O Instituto Global de Gestão de Resíduos Mineiros (GTMI), apresentado hoje, irá estabelecer uma nova norma global para barragens de rejeitos — as estruturas utilizadas para armazenar resíduos mineiros — e responsabilizar as empresas pela sua segurança.
A iniciativa surge na sequência de vários colapsos devastadores de barragens de rejeitos, incluindo o desastre de Brumadinho no Brasil em 2019, que causou 272 mortes. Estas tragédias levaram os investidores a exigir mais medidas por parte das empresas mineiras para gerir os riscos associados a estas estruturas, muitas vezes de grandes dimensões.

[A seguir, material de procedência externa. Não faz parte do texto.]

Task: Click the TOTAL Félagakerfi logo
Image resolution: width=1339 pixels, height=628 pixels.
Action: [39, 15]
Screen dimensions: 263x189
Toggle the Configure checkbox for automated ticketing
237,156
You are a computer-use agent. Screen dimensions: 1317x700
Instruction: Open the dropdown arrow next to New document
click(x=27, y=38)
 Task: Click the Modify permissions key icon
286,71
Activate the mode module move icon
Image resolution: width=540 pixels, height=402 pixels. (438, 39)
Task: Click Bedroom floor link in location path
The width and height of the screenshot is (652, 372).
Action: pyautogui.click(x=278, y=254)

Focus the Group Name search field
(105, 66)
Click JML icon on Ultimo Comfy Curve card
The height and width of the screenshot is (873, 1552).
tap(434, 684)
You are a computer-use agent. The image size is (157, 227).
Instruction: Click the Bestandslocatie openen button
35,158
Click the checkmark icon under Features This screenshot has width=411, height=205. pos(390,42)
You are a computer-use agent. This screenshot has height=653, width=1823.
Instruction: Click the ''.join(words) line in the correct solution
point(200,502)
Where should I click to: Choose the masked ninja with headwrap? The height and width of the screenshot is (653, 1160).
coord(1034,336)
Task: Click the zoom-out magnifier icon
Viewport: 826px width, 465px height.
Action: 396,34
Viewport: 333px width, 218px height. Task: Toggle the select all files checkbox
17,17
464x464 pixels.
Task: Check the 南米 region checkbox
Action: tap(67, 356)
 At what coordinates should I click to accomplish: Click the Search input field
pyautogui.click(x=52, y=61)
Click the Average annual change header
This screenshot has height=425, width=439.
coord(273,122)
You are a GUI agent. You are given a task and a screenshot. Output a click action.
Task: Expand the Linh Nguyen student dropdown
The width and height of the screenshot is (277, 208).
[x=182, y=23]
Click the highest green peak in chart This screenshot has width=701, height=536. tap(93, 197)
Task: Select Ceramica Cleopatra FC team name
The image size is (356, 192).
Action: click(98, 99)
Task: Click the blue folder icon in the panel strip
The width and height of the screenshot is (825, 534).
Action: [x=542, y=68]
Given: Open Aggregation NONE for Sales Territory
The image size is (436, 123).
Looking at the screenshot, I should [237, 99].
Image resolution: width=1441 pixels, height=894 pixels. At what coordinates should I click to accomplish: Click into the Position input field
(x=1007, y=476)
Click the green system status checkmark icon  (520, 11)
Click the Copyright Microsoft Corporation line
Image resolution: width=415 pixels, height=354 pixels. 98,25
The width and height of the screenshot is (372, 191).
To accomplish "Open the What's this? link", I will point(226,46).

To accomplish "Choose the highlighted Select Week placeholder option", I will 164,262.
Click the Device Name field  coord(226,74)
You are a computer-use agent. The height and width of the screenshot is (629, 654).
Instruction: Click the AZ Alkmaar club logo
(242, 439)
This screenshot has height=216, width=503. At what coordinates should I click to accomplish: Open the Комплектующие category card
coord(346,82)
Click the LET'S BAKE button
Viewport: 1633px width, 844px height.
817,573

O Conselho de Pensões da Igreja da Inglaterra, um investidor significativo no setor mineiro, tem sido fundamental na criação do GTMI. Adam Matthews, Diretor de Investimento Responsável do Conselho, afirmou numa entrevista: «Sinto-me realmente encorajado pelo facto de esta parceria única entre a ONU, os investidores, a Igreja da Inglaterra, a indústria e muitas outras partes interessadas se ter formado em torno de uma questão verdadeiramente difícil.» Ele destacou a importância do instituto, dizendo: «Existe uma possibilidade real de chegarmos a uma situação em que isto seja bem gerido.»
O GTMI, com sede em Joanesburgo, funcionará de forma independente, supervisionando a implementação e a conformidade com a Norma Global da Indústria para a Gestão de Resíduos Mineiros (GISTM). Fundamentalmente, proporcionará um processo transparente de auditoria e certificação para instalações de resíduos mineiros em todo o mundo. «Como empresa, quando se compromete a implementar isto e a tornar-se signatária do GTMI, está a celebrar um contrato… pelo qual concorda em ser auditada por auditores acreditados», explicou Aidan Davey, Co-Diretor de Operações do Conselho Internacional de Mineração e Metais (ICMM), uma das organizações fundadoras do GTMI. Esta transparência, argumenta Davey, cria «muito poder de influência, no sentido de incentivar a implementação.»
O envolvimento do Conselho de Pensões da Igreja da Inglaterra sublinha uma tendência crescente de ativismo dos investidores em questões ambientais, sociais e de governação (ESG). Matthews enfatizou as implicações financeiras das falhas nas barragens de rejeitos, observando que a implementação da norma «reduz o risco representado por essa empresa e pela gestão da questão dos rejeitos, e também reduz o risco do investidor no setor mineiro». Este foco na mitigação de riscos provavelmente terá repercussão junto de outros investidores institucionais, pressionando as empresas mineiras a adotar o GISTM e a colaborar com o GTMI.
O instituto também oferece o potencial para um impacto ambiental positivo para além da simples prevenção de desastres. Matthews apontou as oportunidades de «remineração» de instalações de rejeitos existentes, afirmando: «Existem agora empresas a reprocessar esses [resíduos], a extrair ouro, porque a tecnologia avançou, e depois a restaurar esses resíduos em conformidade com a norma global da indústria.» Esta abordagem de economia circular poderá incentivar ainda mais as empresas a adotarem práticas responsáveis de gestão de rejeitos.
O GTMI encontra-se atualmente numa fase inicial, com o conselho de administração a ser formado e os diretores executivos prestes a serem nomeados. No entanto, o envolvimento de grandes investidores como o Conselho de Pensões da Igreja da Inglaterra, aliado a um quadro robusto de auditoria e certificação, sinaliza um passo significativo rumo a um futuro mais seguro e sustentável para a indústria mineira. O sucesso do instituto dependerá da adoção generalizada por parte das empresas mineiras, e os próximos meses serão cruciais para determinar se esta iniciativa ambiciosa pode realmente transformar a gestão das barragens de rejeitos a nível global.